→ REQUIREMENTS: Write out the K-13 film entry below word for word, everything from "- Theatrical release" down to "by: Sam C. S.".

→ EXCERPTED PASSAGE:
========================

- Theatrical release poster
- Directed by: Barath Neelakantan
- Written by: Barath Neelakantan
- Produced by: SP Sankar Santha Priya
- Starring: Arulnithi Shraddha Srinath
- Cinematography: Aravinnd Singh
- Edited by: Ruben
- Music by: Sam C. S.
- Production company: SP Cinemas
- Distributed by: SP Cinemas
- Release date: 3 May 2019;
- Running time: 123 Minutes
- Country: India
- Language: Tamil

= K-13 (film) =

2019 Indian film by Barath Neelakanta

K-13 (also spelt K13) is a 2019 Indian Tamil-language psychological mystery film written and directed by Barath Neelakantan in his directorial debut. The film stars Arulnithi and Shraddha Srinath, while Gayathrie, Yogi Babu, and Ramesh Thilak play supporting roles. Sam C. S. has been hired as music composer for the film replacing initially speculated music director turned actor Darbuka Siva due to the latter's acting and directorial commitments and aspirations. The film was released on 3 May 2019 to positive reviews but become an average hit.

========================

→ MATERIAL:
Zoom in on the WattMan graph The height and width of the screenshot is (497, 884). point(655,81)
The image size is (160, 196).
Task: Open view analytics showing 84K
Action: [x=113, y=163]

========================

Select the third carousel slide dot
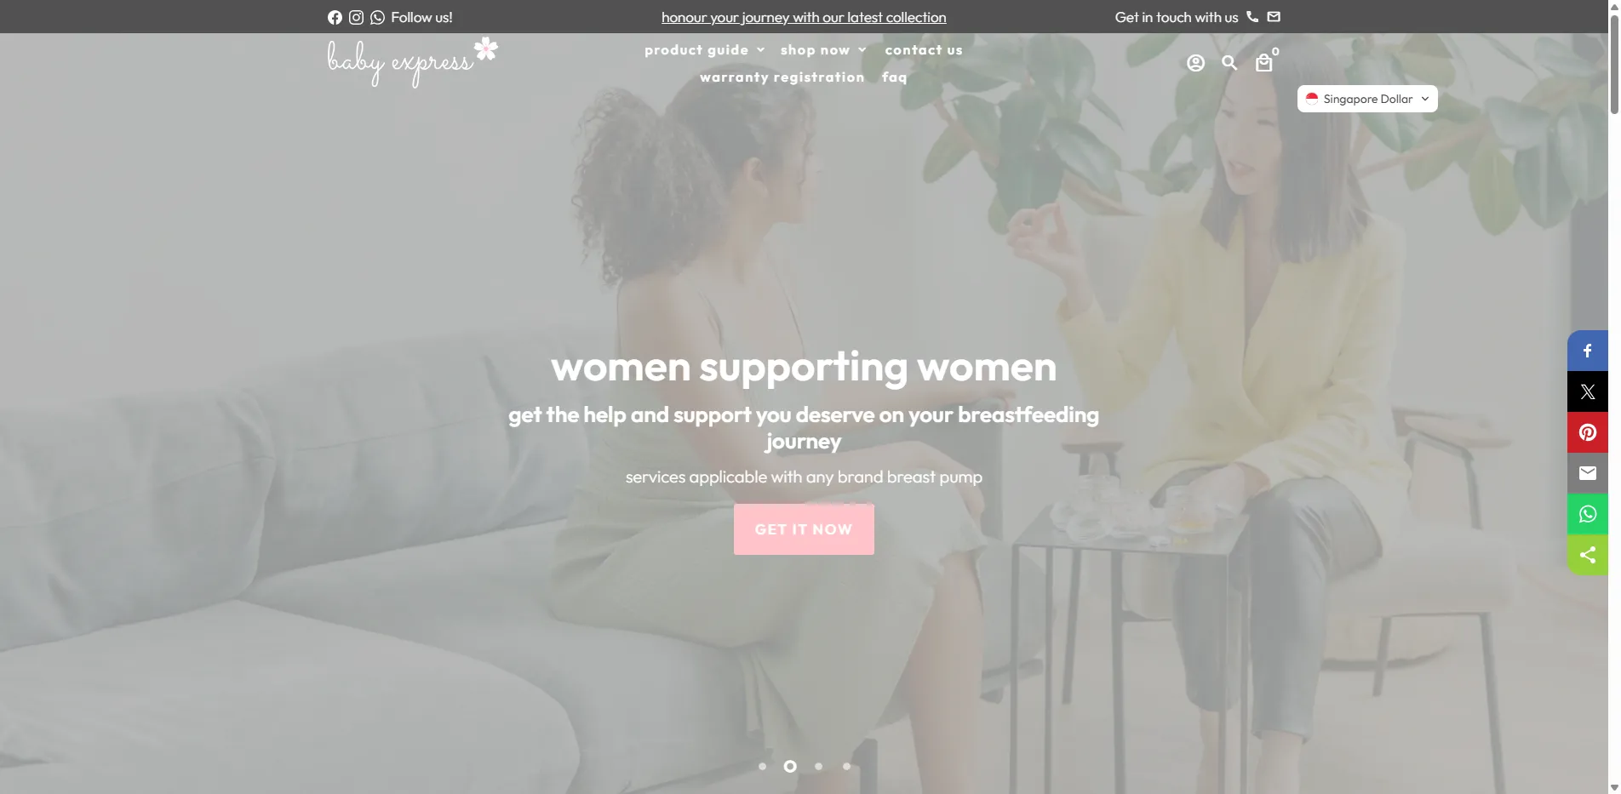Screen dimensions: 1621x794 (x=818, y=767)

========================

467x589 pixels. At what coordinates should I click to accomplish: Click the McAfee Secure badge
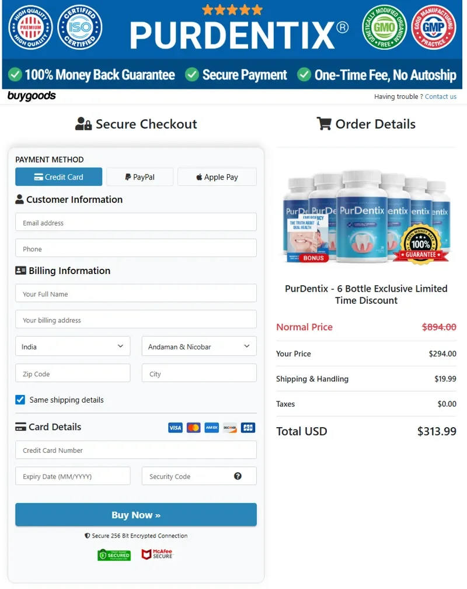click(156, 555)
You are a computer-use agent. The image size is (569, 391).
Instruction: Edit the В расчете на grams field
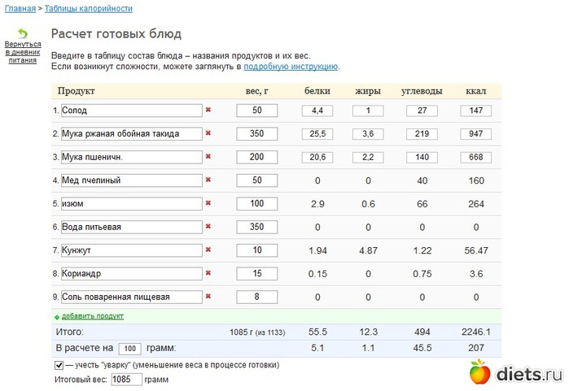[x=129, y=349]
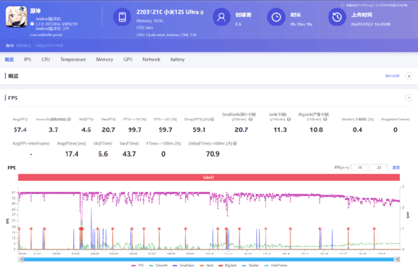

========================

→ EXERCISE ANSWER:
- Theatrical release poster
- Directed by: Barath Neelakantan
- Written by: Barath Neelakantan
- Produced by: SP Sankar Santha Priya
- Starring: Arulnithi Shraddha Srinath
- Cinematography: Aravinnd Singh
- Edited by: Ruben
- Music by: Sam C. S.